[[ THE INPUT open ]]
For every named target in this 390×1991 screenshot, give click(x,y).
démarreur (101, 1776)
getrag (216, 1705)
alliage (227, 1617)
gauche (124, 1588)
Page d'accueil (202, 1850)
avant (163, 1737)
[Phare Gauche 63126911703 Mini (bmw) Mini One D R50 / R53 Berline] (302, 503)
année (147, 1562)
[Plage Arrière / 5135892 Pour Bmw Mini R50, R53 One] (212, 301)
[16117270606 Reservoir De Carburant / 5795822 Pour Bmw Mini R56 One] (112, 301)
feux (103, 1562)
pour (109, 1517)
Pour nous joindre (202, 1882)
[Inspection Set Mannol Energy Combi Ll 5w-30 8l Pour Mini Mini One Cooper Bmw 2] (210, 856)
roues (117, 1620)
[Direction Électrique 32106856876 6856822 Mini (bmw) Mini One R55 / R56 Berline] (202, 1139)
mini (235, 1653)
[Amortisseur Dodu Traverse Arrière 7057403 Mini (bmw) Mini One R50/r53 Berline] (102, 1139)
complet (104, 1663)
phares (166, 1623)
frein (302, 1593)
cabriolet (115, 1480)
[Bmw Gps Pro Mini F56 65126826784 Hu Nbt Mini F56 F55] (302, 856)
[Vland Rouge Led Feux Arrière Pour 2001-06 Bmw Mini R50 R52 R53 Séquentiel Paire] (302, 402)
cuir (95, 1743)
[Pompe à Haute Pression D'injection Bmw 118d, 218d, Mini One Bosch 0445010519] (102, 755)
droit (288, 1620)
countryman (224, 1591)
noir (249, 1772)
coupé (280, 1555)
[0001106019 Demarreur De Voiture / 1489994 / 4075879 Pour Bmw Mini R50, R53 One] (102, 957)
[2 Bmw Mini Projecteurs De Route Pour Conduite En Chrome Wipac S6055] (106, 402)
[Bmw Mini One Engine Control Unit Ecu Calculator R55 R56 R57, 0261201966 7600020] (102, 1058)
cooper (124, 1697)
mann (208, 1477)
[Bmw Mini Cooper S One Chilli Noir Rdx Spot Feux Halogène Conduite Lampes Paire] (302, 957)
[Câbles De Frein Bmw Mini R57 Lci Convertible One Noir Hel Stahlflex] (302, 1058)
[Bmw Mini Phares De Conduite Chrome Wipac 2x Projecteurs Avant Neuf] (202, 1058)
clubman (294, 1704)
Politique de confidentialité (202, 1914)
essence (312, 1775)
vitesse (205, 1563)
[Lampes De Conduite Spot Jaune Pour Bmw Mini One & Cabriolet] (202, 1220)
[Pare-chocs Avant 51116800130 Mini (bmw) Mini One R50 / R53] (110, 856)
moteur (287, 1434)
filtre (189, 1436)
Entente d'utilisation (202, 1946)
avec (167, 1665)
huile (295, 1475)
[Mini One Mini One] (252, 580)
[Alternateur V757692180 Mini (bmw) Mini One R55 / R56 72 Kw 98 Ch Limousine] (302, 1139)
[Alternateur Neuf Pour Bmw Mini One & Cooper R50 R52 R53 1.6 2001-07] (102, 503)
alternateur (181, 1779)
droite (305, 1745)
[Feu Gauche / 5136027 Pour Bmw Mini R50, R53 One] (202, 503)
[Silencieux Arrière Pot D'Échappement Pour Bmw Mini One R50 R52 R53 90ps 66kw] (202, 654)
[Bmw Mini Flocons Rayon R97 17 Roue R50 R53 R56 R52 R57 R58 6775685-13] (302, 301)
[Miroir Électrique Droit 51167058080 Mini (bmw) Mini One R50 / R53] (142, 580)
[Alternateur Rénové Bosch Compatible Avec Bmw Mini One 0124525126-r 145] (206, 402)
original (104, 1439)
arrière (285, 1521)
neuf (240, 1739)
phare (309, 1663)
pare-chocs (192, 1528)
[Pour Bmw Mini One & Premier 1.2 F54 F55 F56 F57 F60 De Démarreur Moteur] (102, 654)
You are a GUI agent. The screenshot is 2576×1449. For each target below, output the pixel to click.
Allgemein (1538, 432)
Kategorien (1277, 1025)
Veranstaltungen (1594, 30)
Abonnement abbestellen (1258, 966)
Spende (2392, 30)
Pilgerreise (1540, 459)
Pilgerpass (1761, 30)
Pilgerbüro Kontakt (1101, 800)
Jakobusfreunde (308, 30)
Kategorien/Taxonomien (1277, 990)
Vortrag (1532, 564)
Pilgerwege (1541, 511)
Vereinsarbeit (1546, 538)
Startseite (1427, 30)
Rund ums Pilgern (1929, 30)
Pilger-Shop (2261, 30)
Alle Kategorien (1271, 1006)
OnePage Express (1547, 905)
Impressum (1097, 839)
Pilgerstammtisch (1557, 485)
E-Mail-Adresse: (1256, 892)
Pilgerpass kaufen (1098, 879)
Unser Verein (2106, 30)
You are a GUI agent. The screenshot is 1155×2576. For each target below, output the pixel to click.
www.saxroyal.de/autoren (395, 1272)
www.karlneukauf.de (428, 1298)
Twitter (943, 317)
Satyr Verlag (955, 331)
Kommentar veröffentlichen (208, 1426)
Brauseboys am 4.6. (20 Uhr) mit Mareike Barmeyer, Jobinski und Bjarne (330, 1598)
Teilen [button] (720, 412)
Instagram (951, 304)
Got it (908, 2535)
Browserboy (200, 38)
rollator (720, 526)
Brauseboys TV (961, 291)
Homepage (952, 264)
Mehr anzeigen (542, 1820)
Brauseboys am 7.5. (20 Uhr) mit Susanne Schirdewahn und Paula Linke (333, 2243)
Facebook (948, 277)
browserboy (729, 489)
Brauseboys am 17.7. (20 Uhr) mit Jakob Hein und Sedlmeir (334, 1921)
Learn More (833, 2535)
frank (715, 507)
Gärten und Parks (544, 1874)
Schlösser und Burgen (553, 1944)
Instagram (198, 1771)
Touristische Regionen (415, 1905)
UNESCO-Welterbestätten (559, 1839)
[[ THE INPUT closed ]]
WORK TO COMPLETE – Your reply should be a single number: the count of lines above that include the string "each".

YOUR RESPONSE – 2